**Task item:** Nothing should be left out when you copy the entries below.

Items from a dataset
******

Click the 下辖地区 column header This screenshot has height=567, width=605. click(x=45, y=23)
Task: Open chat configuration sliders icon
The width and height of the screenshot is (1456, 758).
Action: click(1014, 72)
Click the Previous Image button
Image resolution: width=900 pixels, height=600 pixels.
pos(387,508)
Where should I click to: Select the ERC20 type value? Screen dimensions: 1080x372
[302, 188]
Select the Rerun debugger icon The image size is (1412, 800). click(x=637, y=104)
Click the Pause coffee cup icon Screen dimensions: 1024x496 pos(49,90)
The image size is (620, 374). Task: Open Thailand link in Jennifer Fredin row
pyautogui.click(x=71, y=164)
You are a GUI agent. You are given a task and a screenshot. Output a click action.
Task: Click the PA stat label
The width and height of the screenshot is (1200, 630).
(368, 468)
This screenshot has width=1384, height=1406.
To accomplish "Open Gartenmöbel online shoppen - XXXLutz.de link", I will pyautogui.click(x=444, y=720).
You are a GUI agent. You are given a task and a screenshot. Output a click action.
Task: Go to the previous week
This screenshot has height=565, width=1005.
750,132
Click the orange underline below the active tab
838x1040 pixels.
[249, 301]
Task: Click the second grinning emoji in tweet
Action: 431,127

******

**Response to this exercise:**
Click the 下辖地区 column header This screenshot has height=567, width=605. click(x=45, y=23)
Task: Open chat configuration sliders icon
The width and height of the screenshot is (1456, 758).
Action: click(1014, 72)
Click the Previous Image button
Image resolution: width=900 pixels, height=600 pixels.
pos(387,508)
Where should I click to: Select the ERC20 type value? Screen dimensions: 1080x372
[302, 188]
Select the Rerun debugger icon The image size is (1412, 800). click(x=637, y=104)
Click the Pause coffee cup icon Screen dimensions: 1024x496 pos(49,90)
The image size is (620, 374). Task: Open Thailand link in Jennifer Fredin row
pyautogui.click(x=71, y=164)
You are a GUI agent. You are given a task and a screenshot. Output a click action.
Task: Click the PA stat label
The width and height of the screenshot is (1200, 630).
(368, 468)
This screenshot has width=1384, height=1406.
To accomplish "Open Gartenmöbel online shoppen - XXXLutz.de link", I will pyautogui.click(x=444, y=720).
You are a GUI agent. You are given a task and a screenshot. Output a click action.
Task: Go to the previous week
This screenshot has height=565, width=1005.
750,132
Click the orange underline below the active tab
838x1040 pixels.
[249, 301]
Task: Click the second grinning emoji in tweet
Action: 431,127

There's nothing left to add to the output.